Wir haben darüber mit zahlreichen Bundes- und Landespolitikerinnen gesprochen, sie nach ihren Meinungen und Standpunkten befragt und klare politische Positionierungen erlebt: Die ÖVP unter Karl Nehammer setzt auf Kontinuität und wirtschaftliche Stabilität. Das Mantra der Stabilität wirkt in unruhigen Zeiten beruhigend, aber es stellt sich die Frage: Ist das Festhalten am Status quo wirklich das, was das Land jetzt braucht? Nehammers Wirtschaftspolitik mag solide klingen, aber reicht das aus, um die Herausforderungen von morgen zu meistern? Andreas Babler von der SPÖ versucht mit dem alten sozialdemokratischen Ideal der sozialen Gerechtigkeit zu punkten und klingt dabei ein bisschen wie Robin Hood: „Nimm von den Reichen und gib es den Armen“. Einziger Haken an der Sache: Die Superreichen werden ihr Geld schneller außer Landes schaffen, wenn hohe Steuern drohen, als dem Rächer der Enterbten lieb sein kann. Aber gut, die Absicht zählt, oder?
Werner Kogler und die Grünen setzen alles auf eine Karte: Klimaschutz. Ihre Forderungen nach einer radikalen Energiewende sind dringend notwendig, doch Kogler muss beweisen, dass diese Maßnahmen auch wirtschaftlich tragbar sind und die breite Bevölkerung mitnehmen können. „Wir müssen die Welt retten“, ruft Kogler und manchmal scheint es, als wolle er die gesamte Bevölkerung zu veganen, plastikfreien Öko-Jüngern machen. Frischen Wind in die Debatte bringen Beate Meinl-Reisinger und die NEOS mit ihren Schwerpunkten Wirtschaftsfreiheit und Bildungsreform. Ihre Ideen klingen innovativ und zukunftsweisend, aber sind sie realistisch und umsetzbar?

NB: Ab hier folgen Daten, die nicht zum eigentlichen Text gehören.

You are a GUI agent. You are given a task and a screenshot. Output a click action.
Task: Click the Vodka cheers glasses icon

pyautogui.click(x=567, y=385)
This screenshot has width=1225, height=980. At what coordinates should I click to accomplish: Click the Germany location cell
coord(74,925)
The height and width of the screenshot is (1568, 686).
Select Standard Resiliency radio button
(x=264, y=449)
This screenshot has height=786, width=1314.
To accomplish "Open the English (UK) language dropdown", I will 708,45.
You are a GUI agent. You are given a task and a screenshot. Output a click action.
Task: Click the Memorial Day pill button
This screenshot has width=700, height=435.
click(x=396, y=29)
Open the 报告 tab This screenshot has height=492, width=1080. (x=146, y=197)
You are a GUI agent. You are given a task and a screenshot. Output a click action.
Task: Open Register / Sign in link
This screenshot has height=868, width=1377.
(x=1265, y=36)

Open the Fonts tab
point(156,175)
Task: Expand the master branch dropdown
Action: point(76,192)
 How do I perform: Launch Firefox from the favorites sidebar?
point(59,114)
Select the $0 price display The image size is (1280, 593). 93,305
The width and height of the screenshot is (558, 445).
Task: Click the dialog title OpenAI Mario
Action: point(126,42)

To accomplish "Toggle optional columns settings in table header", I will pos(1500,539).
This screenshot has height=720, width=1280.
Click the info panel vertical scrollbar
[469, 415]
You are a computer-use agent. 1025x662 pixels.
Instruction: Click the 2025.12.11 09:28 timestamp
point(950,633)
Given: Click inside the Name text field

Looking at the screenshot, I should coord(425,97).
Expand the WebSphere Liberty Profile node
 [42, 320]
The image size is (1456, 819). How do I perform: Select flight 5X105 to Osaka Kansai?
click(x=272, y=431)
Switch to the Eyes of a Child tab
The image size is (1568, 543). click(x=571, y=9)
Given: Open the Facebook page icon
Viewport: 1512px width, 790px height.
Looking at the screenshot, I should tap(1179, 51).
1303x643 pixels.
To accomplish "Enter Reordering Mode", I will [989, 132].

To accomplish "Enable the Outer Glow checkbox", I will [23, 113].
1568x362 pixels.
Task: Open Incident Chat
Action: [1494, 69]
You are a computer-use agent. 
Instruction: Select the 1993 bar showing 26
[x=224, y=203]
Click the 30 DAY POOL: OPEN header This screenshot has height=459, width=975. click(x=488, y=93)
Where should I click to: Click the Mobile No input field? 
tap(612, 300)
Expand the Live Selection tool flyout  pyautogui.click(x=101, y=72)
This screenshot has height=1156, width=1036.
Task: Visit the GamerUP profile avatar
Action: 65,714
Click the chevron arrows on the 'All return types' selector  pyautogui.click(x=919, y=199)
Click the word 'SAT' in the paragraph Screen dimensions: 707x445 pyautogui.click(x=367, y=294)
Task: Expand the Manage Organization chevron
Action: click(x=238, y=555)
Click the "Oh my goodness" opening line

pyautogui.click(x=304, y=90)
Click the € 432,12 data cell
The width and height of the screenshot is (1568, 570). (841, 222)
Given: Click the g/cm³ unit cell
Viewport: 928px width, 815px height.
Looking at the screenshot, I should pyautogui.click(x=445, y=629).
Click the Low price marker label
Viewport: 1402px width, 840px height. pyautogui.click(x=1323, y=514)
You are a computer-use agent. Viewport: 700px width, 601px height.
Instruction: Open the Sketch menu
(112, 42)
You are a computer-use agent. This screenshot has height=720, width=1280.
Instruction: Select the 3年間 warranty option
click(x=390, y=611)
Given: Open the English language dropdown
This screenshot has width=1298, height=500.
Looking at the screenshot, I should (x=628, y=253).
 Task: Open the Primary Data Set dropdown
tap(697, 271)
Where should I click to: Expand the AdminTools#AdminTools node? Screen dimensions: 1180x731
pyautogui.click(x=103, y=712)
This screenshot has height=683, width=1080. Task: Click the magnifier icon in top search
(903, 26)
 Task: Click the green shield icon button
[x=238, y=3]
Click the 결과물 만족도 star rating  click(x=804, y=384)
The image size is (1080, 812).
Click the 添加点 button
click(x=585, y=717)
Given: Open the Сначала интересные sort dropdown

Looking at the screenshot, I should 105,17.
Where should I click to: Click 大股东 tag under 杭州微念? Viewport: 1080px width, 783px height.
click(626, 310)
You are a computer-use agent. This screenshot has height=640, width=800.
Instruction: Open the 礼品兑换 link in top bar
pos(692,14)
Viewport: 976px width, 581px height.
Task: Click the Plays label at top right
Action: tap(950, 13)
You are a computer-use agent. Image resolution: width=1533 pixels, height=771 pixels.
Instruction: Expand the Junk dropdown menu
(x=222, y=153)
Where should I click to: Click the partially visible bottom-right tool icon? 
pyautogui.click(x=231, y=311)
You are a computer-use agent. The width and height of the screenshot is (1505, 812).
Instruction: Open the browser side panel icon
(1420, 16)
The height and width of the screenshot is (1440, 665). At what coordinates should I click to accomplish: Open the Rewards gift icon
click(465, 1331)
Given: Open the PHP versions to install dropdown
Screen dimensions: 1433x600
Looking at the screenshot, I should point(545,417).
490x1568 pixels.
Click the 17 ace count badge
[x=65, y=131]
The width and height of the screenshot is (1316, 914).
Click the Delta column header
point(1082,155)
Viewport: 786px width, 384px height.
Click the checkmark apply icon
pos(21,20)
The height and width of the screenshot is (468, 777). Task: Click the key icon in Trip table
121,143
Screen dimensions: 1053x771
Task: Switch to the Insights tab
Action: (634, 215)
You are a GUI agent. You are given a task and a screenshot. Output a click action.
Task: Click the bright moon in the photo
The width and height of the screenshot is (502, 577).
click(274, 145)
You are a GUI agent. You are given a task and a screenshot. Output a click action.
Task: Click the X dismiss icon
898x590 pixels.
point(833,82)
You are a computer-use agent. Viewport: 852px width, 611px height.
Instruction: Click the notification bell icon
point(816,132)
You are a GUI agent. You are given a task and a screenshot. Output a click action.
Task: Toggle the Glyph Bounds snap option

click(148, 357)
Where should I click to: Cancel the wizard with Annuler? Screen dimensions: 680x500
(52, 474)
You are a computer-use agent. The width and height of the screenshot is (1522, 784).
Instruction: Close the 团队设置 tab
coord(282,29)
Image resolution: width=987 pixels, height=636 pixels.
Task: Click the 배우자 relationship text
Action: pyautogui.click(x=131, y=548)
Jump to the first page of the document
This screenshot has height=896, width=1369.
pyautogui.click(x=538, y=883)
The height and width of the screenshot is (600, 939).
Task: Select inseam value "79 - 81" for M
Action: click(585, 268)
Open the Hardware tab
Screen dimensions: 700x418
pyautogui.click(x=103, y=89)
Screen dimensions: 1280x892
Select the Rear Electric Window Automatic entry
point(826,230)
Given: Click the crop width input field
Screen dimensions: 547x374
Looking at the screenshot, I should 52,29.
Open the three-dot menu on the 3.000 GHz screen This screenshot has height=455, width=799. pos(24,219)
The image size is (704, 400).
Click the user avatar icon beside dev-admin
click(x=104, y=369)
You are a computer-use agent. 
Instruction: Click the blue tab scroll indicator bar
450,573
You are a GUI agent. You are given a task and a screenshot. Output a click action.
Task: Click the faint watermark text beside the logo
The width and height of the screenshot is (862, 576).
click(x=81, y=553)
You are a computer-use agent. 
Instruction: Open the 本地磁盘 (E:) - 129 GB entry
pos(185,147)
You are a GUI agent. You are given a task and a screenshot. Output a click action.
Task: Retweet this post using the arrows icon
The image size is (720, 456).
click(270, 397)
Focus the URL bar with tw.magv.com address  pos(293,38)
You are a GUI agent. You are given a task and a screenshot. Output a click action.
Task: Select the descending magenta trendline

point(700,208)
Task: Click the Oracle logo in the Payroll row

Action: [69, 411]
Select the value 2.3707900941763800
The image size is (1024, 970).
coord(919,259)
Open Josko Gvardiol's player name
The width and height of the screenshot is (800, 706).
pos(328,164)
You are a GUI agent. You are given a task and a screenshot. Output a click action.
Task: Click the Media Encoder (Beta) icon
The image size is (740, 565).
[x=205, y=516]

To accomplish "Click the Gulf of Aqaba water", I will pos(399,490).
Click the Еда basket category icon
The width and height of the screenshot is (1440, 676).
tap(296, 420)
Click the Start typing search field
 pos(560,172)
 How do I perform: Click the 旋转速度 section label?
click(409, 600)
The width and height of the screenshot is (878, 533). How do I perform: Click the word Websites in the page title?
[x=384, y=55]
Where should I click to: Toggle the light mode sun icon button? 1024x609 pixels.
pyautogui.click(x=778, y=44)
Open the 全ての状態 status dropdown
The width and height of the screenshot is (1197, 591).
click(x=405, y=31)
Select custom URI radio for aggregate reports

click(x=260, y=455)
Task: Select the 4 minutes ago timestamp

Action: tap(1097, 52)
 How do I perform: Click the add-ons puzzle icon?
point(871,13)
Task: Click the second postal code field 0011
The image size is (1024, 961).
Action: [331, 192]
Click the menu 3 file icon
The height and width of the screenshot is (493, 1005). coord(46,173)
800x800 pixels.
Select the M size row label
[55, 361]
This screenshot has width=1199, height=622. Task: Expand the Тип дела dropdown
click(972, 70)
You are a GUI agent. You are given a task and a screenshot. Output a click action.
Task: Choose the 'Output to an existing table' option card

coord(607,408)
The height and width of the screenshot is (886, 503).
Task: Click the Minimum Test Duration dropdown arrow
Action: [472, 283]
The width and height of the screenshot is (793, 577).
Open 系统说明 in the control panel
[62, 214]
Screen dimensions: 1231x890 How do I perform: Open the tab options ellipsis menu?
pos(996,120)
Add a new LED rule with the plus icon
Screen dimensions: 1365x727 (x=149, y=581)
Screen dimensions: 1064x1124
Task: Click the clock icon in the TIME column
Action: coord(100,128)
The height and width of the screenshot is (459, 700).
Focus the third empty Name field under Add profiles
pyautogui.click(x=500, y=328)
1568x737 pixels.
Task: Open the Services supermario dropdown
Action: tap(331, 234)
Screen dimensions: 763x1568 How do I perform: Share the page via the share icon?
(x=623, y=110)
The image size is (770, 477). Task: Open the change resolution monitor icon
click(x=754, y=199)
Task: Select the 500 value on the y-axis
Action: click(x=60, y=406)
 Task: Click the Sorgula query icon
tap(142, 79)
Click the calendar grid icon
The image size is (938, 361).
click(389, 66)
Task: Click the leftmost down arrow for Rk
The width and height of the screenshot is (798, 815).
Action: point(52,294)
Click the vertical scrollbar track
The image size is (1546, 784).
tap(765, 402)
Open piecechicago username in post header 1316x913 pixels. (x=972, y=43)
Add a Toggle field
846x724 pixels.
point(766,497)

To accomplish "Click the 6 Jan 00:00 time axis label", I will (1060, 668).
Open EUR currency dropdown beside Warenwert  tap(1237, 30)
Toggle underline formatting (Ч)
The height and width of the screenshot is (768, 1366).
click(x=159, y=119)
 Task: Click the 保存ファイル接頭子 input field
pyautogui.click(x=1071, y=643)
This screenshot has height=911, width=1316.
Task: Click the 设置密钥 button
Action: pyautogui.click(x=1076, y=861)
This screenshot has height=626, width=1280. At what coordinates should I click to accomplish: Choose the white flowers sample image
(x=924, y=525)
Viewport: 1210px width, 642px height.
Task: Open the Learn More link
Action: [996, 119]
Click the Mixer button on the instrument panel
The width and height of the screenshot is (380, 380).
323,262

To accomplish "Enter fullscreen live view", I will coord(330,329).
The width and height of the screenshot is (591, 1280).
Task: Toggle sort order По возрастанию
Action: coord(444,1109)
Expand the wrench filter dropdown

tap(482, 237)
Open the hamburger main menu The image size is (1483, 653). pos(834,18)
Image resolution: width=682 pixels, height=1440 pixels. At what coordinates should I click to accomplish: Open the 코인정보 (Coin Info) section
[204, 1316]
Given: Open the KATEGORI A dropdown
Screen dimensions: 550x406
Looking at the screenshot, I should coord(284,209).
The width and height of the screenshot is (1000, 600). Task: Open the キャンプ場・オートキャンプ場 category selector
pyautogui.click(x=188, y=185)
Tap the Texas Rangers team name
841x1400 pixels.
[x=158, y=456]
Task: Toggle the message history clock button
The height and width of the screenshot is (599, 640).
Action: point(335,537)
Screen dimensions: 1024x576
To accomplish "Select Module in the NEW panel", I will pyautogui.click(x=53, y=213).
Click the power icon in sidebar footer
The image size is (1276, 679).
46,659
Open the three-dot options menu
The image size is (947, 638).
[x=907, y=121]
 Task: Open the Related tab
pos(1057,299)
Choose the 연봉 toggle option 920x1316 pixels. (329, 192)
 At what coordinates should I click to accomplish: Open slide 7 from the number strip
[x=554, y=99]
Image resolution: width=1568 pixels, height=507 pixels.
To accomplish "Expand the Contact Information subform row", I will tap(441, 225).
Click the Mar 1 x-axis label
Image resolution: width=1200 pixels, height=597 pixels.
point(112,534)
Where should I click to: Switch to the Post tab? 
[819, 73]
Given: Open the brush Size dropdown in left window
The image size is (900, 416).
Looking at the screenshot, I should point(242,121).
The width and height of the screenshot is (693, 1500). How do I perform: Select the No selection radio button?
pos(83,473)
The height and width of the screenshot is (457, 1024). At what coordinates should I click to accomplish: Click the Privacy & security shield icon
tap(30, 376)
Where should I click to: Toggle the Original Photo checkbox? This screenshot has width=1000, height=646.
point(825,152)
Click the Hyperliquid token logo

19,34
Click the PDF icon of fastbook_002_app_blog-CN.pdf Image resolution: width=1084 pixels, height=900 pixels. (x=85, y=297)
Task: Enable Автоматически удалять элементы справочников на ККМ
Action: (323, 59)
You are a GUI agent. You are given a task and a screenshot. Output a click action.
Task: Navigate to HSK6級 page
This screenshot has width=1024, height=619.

Meinl-Reisinger wirkt manchmal wie die Klassenbeste, die uns alle an unsere Hausaufgaben erinnert. Bildung hier, Wirtschaft dort - für alles hat sie eine Lösung. Vielleicht sollten wir sie einfach zur Superheldin des Parlaments ernennen. Und schließlich Herbert Kickl von der FPÖ, der auf Sicherheit und Migration setzt. Seine harte Linie spricht die Ängste vieler Wähler an, aber die Frage bleibt: Führt diese Politik zu mehr Sicherheit oder nur zu einer weiteren Spaltung der Gesellschaft? Kickl wirkt, als würde er am liebsten einen Hochsicherheitstrakt um ganz Österreich ziehen, zum Schutz vor Fremden und der EU. In Umfragen liegt er damit auf dem vordersten Platz. Und wir, die Wählerinnen und Wähler, sitzen da und fragen uns: Wer bekommt von uns ein Kreuzerl? Der Stabilitätsversprecher, der Robin Hood der Neuzeit, der grüne Retter, die Superheldin oder der Sicherheitsfreak?“ Fragen über Fragen. Am Ende wissen wir nur eines ganz sicher: Jede Stimme kann entscheidend sein. Deshalb: Wählen gehen.